Performance é um item crucial no dia a dia dos programadores. Queremos agilidade em todas as tarefas do dia a dia. Mas muitas vezes precisamos usar ferramentas que não seriam necessárias se tivéssemos alguma alternativa melhor. Na grande maioria dos casos podemos dizer que “matamos mosquito com bazuca”, ou seja temos uma ferramenta cheia de recursos e acabamnos por utilizar uma funcionalidade bem específica (e usamos sempre a mesma funcionalidade) da ferramenta.

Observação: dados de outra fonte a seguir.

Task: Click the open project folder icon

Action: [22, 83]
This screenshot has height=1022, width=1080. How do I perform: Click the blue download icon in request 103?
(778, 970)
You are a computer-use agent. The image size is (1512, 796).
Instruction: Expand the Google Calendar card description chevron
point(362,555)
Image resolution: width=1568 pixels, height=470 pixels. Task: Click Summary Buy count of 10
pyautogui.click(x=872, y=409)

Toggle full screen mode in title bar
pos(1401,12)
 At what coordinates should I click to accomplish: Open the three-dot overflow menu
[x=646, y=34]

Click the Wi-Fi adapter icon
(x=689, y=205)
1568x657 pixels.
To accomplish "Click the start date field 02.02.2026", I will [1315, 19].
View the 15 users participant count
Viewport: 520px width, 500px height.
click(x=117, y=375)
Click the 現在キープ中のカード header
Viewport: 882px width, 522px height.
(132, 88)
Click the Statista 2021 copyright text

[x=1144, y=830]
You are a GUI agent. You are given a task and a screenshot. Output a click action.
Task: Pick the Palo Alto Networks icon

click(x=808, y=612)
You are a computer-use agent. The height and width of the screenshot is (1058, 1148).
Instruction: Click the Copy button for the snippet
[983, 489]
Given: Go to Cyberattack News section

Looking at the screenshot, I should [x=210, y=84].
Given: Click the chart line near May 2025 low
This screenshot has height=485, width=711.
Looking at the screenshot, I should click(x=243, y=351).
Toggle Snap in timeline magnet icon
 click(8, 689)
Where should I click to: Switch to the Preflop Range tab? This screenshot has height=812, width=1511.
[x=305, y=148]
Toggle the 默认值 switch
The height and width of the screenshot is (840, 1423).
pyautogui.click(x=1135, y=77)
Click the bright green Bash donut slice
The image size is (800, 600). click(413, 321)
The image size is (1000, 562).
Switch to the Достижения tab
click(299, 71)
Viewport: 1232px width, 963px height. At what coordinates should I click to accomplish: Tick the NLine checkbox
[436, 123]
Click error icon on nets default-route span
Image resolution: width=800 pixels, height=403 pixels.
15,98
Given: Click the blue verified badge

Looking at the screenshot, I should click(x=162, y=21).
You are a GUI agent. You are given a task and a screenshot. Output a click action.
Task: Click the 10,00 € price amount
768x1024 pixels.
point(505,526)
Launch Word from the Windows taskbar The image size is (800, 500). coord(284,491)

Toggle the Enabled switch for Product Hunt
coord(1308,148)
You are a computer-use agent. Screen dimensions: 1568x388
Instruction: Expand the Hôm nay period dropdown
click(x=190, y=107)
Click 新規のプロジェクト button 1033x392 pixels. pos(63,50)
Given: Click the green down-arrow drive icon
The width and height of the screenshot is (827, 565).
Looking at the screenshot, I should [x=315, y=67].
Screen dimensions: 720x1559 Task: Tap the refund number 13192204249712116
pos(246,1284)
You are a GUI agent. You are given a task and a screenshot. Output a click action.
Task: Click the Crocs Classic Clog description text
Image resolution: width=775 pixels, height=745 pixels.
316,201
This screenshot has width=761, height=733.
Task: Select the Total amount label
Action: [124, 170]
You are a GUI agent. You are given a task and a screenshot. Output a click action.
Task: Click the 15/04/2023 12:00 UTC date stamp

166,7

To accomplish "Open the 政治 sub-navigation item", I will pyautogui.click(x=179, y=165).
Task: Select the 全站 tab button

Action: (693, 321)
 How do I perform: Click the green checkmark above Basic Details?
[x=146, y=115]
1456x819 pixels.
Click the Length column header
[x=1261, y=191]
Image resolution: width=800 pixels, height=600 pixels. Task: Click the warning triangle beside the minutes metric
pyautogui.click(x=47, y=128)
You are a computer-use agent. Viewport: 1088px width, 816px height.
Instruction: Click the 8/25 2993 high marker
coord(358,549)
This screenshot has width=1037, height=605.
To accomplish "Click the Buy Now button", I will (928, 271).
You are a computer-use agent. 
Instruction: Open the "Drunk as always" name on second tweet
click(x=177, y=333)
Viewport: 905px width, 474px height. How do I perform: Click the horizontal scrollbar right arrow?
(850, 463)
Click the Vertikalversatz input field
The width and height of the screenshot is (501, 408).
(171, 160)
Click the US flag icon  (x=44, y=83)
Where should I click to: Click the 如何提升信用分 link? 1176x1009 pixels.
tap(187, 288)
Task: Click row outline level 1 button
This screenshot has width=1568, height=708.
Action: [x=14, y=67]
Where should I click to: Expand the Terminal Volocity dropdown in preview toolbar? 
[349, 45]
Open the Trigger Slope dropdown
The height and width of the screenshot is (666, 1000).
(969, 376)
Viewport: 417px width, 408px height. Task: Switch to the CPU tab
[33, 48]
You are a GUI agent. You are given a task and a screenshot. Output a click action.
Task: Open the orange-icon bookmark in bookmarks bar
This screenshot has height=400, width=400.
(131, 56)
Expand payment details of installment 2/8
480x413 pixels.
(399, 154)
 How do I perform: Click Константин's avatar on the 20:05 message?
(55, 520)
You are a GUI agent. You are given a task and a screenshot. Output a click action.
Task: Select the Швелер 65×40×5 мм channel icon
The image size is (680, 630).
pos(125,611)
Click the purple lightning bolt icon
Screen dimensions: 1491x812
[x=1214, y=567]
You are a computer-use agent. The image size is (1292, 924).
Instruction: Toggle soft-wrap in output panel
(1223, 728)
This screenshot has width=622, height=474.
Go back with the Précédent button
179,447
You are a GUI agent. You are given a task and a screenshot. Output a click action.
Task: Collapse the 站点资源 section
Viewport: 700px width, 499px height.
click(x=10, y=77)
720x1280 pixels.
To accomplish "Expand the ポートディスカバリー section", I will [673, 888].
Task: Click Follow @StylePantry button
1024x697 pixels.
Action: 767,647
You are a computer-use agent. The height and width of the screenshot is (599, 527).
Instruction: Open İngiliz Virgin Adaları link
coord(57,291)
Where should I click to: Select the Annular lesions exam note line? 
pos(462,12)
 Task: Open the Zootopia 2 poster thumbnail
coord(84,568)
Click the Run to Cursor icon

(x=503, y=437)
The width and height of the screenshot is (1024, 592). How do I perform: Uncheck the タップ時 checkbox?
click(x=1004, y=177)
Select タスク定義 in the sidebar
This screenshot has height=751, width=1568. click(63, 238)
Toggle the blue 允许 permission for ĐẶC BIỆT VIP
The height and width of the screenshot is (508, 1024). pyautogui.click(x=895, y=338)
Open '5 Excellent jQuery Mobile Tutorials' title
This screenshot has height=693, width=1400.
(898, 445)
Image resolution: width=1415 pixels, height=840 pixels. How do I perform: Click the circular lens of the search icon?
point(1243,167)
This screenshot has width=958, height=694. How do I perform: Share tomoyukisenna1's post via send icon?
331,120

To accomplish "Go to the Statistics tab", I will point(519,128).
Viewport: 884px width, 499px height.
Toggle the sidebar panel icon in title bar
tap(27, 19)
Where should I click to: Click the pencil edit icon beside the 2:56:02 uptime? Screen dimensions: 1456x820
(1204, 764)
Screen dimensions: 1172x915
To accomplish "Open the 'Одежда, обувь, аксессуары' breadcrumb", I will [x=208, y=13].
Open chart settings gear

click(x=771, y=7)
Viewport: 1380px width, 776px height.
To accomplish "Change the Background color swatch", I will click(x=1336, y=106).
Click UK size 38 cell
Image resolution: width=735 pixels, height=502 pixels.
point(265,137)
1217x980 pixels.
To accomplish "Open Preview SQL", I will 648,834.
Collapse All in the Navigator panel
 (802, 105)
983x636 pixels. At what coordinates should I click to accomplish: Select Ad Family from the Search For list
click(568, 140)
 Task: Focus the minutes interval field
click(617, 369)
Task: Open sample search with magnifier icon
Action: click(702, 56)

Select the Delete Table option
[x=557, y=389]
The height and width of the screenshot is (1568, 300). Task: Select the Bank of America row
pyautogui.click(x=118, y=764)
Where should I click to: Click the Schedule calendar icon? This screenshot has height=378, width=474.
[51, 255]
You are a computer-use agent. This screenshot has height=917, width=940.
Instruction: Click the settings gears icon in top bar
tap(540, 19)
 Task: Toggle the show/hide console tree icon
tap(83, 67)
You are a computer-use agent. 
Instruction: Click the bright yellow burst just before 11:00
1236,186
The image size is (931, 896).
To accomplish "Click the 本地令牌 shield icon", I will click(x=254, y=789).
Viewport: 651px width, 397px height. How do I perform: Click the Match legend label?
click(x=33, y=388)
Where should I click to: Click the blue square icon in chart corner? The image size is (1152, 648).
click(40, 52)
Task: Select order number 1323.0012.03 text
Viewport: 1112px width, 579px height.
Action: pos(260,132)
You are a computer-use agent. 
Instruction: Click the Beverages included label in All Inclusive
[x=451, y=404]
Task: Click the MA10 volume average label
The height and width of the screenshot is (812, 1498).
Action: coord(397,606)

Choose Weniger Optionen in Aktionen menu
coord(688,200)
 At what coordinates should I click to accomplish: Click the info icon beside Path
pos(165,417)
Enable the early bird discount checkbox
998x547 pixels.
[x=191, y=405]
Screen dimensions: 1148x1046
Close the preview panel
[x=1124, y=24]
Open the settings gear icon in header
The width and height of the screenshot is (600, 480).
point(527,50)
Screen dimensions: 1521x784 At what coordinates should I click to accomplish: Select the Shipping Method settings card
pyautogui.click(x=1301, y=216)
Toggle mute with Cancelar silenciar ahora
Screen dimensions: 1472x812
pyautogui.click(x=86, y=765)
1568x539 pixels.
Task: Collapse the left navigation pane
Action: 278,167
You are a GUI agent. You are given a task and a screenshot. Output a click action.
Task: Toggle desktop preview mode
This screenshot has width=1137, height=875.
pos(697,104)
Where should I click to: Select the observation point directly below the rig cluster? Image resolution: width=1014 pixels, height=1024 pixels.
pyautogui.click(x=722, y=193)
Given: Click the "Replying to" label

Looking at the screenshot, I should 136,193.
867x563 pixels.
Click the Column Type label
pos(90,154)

O SQL Server é um banco de dados poderoso que vem acompanhado de uma enorme variedade de recursos para um bom gerenciamento dos dados. Na grande maioria das vezes instalamos o SQL Server apenas para ler e gravar dados, ou seja um simples repositório de dados. Só que isso tem um preço, estamos desperdiçando ciclos de CPU e memória com ferramentas que jamais usaremos.

Como uma alternativa a esse cenário a Microsoft disponibilizou uma feature do SQL Server Chamada LocalDb.

Mas o que é o LocalDb?

O Local Db é uma versão simplificada (nem por isso desprovida dos recursos principais) do Sql Server Express, voltada para os desenvolvedores afim de evitar a instalação desnecessária  de uma edição completa do SQL Server.

Vantagens:

  • Instalação rápida e simples. Versão 32 bits tem 28 MB e a versão 64 bits 33 MB;
  • Não necessita configuração e administração;
  • Suporta procedures, triggers, tipos geométricos e geográficos, e o memso suporte a T-SQL Language;
  • Reduz o consumo de memória e CPU, pois só é iniciado quando necessário e também é desligado automaticamente se deixar de ser utilizado por um tempo;
  • Não precisa de instância adicional (como o Express);
  • Instalação única para todos os usuários do computador;
  • Suporta XML,BLOB, LINQ;
  • Sem limite de conexões.

Requisitos:

  • Privilégios Administrativos para instalação;
  • 140 MB de espaço disponível;
  • .Net 4.0 (para atualizar para 4.02).

Limitações:

  • Não roda em Windows XP, Server 2003 e 2000;
  • Uma instalação de 32 bits não roda em Windows 64 bits;
  • Visual Studio 2010 RTM não suporta LocalDb;
  • Não roda em dispositivos móveis;
  • Limite do tamanho do banco em 10 GB;
  • Utiliza apenas uma CPU;

 

Bom, temos então uma opção ao desperdício de recursos quando usamos o SQL Server da maneira mais básica. Eu particularmente prefiro essa versão instalada no meu note, do que deixar diversos serviços rodando de maneira desenecessária e deixando mais tudo mais lento.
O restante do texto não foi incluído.